[Dataset entries]

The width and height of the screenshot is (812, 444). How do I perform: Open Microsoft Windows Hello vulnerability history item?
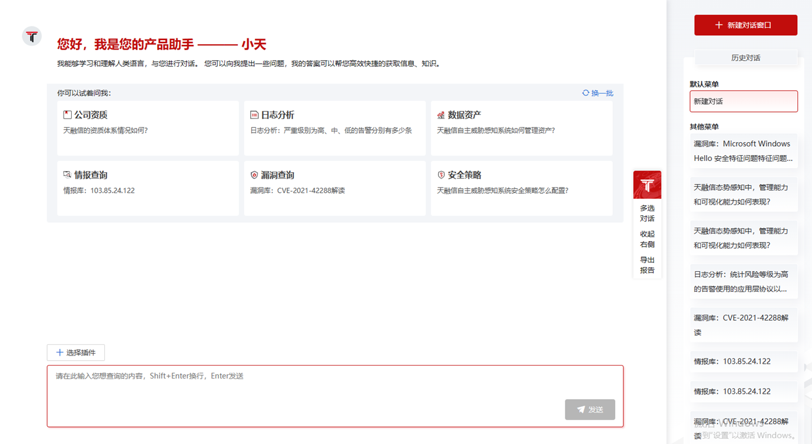coord(744,151)
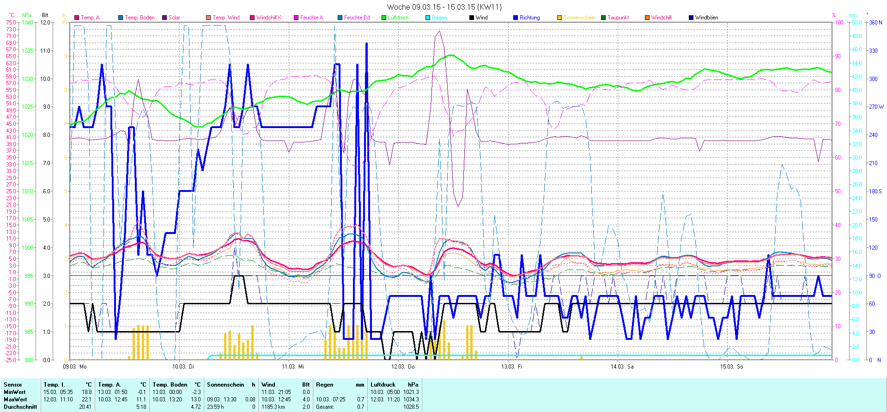887x412 pixels.
Task: Select the 12.03. Do date axis label
Action: [x=403, y=367]
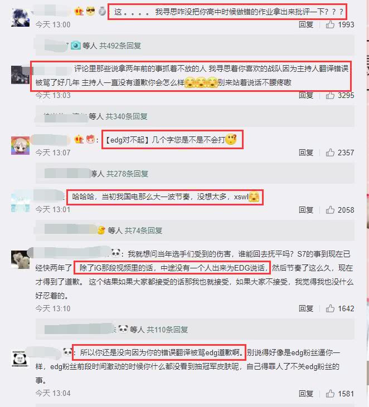Image resolution: width=369 pixels, height=407 pixels.
Task: Like the comment with 1642 likes
Action: (330, 308)
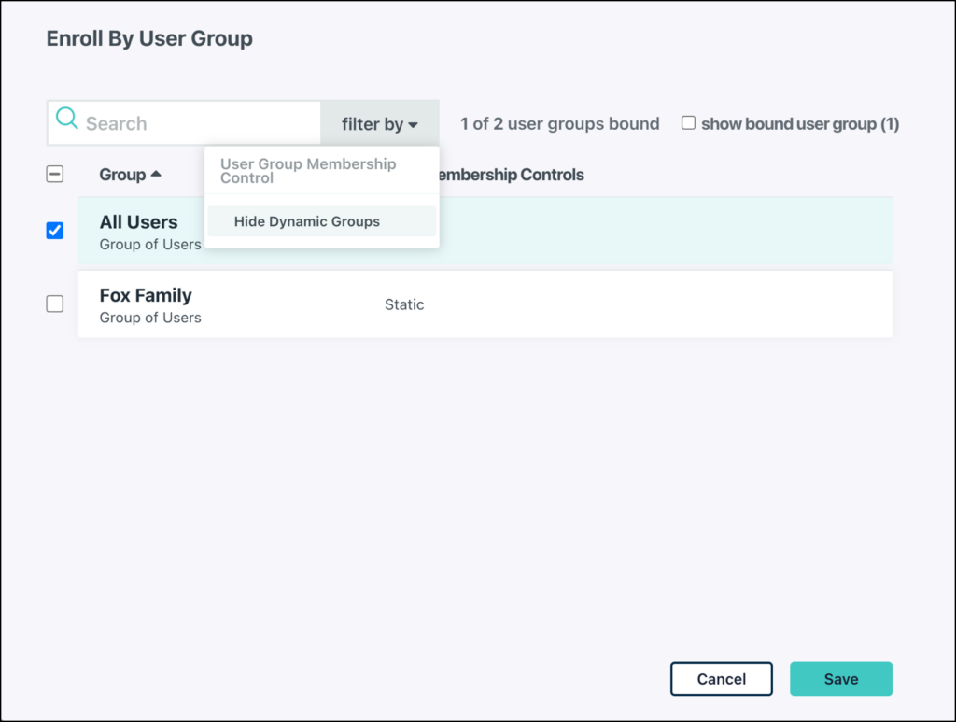Screen dimensions: 956x722
Task: Enable the show bound user group checkbox
Action: pos(688,122)
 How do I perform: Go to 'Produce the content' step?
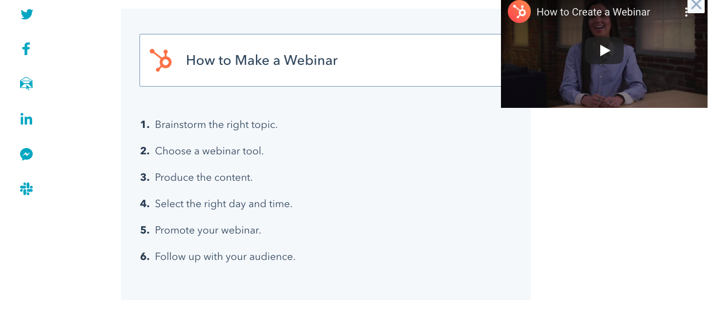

* _WORK ORDER_
Give the data above back unchanged, except for the pictures.

* _SOLUTION TO THIS PROBLEM_
The width and height of the screenshot is (812, 444). How do I perform: Open Microsoft Windows Hello vulnerability history item?
coord(744,151)
887x412 pixels.
Task: Select the 12.03. Do date axis label
Action: [x=403, y=367]
Image resolution: width=369 pixels, height=407 pixels.
Task: Like the comment with 1642 likes
Action: (330, 308)
Screen dimensions: 956x722
Task: Enable the show bound user group checkbox
Action: pos(688,122)
 How do I perform: Go to 'Produce the content' step?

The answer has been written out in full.